Hello, I am responding to your message to say that now, but actually for more than a week, fortunately everything has been sorted out, at least as far as I am concerned. I don’t know about in general, but for me, yes, the prompt responds correctly and at the right speed. I’m very happy that the developers have managed to fix the problem, whether they did something or whether the problem in general has been resolved in some way. I just hope that this problem doesn’t recur in the future, but I remain hopeful that it won’t. Best regards and have a good day :waving_hand:

I dont know if this helps anyone but, I had the same issue when making parallel or sequential requests in bulk, turns out the error happened because I opened clients with those requests aswell which caused the 503 error so it doesnt always mean there is a problem with Google’s infra

Hey there i’‘m also getting same error, i’m just planning to integrate AI in my editor for “Ask AI“, “Continue Writing“ i was used free tier google gemini API key the problem occurring when i keep on raising request i got the message from server modal overloaded try again that’s the exact scenario i was using if i tried after some time i’ll get the output the real problem today evening i need to give a demo to my client so that’s the main prob right now if there is any options to resolve please throw the answer….

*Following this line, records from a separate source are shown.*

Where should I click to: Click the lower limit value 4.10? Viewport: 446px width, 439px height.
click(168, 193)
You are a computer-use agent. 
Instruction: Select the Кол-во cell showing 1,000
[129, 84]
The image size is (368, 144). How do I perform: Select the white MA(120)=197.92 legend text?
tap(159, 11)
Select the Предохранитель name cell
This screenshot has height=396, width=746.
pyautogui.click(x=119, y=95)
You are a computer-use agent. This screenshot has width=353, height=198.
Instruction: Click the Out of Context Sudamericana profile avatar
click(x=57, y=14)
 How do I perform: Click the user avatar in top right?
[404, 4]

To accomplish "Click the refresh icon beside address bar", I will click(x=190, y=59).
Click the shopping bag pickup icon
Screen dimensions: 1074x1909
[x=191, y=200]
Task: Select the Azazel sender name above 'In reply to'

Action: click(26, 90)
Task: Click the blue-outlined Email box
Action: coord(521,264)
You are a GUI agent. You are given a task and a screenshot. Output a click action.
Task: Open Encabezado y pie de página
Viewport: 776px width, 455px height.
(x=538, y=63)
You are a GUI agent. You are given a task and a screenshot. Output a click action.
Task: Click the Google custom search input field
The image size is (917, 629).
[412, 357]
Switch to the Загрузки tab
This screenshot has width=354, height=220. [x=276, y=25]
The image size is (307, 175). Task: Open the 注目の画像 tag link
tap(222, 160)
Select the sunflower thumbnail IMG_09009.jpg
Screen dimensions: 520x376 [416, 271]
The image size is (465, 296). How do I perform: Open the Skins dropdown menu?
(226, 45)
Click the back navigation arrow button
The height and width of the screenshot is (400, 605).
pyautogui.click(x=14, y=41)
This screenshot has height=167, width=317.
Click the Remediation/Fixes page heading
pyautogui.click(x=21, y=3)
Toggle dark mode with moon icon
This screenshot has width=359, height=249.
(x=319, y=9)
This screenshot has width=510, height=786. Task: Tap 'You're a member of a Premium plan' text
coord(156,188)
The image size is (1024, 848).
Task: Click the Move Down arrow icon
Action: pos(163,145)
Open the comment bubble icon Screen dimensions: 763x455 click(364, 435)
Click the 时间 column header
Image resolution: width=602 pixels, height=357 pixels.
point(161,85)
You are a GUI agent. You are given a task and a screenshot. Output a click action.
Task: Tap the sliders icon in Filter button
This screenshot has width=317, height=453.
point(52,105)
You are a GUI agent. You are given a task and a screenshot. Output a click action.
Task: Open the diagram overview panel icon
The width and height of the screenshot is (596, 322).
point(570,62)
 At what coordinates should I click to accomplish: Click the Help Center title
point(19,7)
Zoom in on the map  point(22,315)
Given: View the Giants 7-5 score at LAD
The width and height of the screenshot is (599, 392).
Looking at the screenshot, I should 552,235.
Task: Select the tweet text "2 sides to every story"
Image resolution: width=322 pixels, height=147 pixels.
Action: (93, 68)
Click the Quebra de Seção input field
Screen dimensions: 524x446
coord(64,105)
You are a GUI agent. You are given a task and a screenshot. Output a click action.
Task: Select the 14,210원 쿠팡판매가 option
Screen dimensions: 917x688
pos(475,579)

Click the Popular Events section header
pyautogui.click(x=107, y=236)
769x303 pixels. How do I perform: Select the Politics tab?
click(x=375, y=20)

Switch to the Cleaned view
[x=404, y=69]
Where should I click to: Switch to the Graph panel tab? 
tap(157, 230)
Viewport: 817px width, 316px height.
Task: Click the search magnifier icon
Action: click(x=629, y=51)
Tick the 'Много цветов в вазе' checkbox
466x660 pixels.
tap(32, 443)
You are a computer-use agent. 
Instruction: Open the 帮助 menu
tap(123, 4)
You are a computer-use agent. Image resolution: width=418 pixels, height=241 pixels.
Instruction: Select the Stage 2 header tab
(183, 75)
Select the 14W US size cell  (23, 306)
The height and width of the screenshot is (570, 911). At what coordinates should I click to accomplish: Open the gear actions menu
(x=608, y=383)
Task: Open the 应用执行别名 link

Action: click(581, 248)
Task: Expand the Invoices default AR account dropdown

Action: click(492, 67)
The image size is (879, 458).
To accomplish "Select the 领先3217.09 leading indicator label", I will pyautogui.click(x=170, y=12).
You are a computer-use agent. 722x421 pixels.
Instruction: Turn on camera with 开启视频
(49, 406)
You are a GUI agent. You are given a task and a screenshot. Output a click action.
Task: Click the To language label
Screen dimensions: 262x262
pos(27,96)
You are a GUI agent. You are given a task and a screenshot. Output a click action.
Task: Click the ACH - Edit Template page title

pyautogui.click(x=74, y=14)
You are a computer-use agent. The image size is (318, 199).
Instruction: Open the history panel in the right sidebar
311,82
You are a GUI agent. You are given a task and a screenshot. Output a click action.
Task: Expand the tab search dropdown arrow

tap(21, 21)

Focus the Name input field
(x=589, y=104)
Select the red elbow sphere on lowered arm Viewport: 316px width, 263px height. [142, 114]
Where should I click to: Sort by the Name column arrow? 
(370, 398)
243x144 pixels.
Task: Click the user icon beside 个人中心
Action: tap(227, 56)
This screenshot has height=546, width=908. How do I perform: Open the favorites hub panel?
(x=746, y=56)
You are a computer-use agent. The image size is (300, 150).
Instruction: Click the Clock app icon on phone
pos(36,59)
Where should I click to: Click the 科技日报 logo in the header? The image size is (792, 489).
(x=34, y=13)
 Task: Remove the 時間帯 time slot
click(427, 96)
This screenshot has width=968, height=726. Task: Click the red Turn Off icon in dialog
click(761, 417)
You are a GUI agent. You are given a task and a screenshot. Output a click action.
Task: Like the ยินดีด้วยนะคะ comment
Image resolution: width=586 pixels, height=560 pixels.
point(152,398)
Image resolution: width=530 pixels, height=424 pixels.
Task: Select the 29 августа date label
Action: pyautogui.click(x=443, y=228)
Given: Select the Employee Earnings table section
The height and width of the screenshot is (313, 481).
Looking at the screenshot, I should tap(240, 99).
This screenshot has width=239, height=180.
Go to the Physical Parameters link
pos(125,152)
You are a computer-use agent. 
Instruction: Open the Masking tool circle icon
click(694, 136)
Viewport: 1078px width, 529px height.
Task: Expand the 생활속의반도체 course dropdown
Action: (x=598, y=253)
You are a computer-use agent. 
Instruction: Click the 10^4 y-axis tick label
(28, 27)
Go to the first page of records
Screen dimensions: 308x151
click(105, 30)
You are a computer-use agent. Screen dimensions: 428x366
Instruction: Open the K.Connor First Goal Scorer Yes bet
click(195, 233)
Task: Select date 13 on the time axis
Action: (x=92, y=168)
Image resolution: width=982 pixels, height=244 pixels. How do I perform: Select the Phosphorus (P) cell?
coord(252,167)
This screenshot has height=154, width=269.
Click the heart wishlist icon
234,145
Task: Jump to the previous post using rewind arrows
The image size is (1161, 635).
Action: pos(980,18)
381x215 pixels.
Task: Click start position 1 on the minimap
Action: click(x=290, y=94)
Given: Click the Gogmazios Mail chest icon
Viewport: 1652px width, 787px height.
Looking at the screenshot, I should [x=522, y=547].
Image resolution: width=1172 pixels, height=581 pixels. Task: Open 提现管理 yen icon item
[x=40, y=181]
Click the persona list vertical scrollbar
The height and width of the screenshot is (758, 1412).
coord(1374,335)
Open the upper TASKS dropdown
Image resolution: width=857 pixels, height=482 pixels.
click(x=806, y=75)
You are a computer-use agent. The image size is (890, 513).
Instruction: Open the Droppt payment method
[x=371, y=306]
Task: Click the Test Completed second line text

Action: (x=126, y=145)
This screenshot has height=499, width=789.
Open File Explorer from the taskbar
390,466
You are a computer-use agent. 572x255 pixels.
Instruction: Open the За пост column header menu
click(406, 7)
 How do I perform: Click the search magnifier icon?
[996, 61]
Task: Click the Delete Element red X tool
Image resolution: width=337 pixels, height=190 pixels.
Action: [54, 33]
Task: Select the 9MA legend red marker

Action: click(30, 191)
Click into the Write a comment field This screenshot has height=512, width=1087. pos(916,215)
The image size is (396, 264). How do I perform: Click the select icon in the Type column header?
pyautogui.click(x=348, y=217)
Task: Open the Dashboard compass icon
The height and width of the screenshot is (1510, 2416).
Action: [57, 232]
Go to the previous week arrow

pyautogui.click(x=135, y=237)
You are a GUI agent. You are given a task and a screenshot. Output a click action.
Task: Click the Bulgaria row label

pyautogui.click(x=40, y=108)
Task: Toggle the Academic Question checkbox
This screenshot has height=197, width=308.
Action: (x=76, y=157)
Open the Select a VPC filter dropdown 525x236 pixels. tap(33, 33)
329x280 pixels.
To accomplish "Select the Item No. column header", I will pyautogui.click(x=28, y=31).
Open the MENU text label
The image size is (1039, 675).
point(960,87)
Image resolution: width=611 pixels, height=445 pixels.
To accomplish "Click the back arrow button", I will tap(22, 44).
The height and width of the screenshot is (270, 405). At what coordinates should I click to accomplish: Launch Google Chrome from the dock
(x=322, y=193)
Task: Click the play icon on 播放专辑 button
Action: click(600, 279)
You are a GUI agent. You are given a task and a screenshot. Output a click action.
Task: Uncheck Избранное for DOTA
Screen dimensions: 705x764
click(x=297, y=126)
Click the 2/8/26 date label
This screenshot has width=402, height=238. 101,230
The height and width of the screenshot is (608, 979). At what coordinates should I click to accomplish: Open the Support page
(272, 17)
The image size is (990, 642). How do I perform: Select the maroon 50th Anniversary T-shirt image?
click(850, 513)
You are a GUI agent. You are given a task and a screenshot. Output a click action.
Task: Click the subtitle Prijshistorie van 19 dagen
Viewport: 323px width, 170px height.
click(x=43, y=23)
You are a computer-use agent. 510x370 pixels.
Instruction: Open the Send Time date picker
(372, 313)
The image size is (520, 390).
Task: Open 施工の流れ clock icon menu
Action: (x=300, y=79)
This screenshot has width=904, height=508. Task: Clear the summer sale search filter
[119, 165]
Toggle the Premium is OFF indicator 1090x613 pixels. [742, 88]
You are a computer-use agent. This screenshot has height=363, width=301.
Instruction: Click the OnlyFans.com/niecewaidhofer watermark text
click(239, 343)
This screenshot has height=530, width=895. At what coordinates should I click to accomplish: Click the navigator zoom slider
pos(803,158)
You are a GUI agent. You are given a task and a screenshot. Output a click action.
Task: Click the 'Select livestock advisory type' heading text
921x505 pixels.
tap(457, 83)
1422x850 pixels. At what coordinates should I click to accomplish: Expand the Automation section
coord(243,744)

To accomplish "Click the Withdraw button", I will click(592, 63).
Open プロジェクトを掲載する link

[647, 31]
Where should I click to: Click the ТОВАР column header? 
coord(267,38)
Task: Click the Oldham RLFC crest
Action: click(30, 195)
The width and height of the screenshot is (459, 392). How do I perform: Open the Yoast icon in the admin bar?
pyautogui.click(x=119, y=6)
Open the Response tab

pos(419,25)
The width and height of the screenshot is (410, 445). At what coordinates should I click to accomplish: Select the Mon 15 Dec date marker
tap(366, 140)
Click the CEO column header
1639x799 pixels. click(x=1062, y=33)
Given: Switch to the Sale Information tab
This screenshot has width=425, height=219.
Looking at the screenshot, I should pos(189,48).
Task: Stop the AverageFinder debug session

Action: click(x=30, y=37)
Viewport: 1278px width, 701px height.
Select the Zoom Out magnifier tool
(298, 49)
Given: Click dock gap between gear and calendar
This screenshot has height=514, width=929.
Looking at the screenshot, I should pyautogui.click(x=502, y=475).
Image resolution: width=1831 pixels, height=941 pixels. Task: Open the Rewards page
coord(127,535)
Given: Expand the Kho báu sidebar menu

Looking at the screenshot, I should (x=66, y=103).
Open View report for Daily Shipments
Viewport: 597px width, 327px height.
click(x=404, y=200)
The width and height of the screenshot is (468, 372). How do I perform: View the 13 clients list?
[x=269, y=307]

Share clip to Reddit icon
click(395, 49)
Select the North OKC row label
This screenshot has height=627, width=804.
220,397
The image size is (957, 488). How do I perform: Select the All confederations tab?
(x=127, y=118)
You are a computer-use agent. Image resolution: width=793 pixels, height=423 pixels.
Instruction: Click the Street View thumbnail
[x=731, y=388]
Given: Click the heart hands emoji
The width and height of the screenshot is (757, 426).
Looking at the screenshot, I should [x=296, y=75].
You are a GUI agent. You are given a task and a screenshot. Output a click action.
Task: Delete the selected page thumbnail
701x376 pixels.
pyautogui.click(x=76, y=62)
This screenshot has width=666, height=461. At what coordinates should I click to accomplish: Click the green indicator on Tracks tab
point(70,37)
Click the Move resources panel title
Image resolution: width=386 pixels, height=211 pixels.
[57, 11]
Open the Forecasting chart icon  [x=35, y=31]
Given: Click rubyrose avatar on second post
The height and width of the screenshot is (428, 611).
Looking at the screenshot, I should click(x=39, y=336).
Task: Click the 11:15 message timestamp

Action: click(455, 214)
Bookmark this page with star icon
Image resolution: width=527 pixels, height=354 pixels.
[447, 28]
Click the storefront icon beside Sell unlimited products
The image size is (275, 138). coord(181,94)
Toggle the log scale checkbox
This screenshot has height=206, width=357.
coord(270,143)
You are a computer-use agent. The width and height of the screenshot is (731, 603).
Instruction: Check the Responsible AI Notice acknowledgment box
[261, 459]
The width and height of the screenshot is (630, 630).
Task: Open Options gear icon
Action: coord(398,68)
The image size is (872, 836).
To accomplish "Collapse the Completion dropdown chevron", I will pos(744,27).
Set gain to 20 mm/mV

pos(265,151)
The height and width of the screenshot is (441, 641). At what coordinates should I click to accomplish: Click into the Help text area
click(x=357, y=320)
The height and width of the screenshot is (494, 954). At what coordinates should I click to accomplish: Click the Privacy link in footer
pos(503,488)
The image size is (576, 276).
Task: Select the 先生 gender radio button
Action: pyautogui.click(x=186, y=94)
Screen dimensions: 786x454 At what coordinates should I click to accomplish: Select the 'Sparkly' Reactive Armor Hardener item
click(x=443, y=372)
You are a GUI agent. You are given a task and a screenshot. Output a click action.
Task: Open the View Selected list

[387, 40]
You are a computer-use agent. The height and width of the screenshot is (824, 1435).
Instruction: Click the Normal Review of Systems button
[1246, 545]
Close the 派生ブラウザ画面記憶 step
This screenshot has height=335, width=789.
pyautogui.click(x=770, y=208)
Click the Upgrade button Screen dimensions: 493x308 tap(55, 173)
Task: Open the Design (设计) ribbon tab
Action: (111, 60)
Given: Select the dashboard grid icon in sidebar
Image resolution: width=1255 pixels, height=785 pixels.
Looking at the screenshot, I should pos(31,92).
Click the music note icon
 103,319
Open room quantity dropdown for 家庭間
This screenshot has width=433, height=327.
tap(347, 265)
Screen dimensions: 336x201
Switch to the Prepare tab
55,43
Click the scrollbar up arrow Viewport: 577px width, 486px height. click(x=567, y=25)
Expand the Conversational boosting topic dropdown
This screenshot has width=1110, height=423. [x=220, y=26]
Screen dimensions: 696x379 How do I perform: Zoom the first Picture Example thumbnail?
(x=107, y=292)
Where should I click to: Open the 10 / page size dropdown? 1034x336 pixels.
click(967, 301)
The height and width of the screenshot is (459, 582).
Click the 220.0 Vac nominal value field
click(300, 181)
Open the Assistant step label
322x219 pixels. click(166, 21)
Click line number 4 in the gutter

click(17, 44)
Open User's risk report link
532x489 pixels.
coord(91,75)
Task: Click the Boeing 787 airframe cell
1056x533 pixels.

Here we are again. I would have gladly done without it, and things seemed to be back to normal, but today, right now, I had to stop because the usual problems came back, the usual message “the model is currently overloaded” and stuff like that. You never completely solved the problem, and clearly those who have the power to do so don’t care about doing anything about it. I have the free plan and I saw that you lowered the limit from 250 to 20, which is your legitimate choice, but if I can’t even use those 20 and to use the prompt I have to make continuous unsuccessful attempts to make a single attempt, then 20 is nothing, they run out in less than a minute.
Fortunately, I’m in the process of closing, so I won’t need this stuff for much longer, but the way you allow it to be used is simply unacceptable. It might as well not exist. It makes me not want to have anything to do with it. I really hope that one day the difficulties will be such that those in charge will decide to reprogram everything and do a reset, perhaps solving all the underlying problems. As things stand, there is no desire to improve things, and I am very sorry about that. I am really sorry that things are like this :disappointed_face:

Also getting the same error just now - using it in apps script to feed a google doc to gemini and have it generate content

Hi @Ivan_Saric , @Gaetano_Sciara @Marudhu_Pandiyan @James_McCabe @Kapenge_Lenco @Ronny_Rodriguez
A 503 error typically indicates a temporary server-side issue, particularly on the free tier, which often resolves automatically after a short period. However, if you continue to experience this issue, please provide the following details to help us understand the context:

  • Billing Tier

  • Model name

  • Region

  • Platform (AI Studio/Gemini API SDK)

  • Complete Error Message

Additionally, it would be beneficial if you could briefly describe the task you are using the API for, or provide the exact prompts used.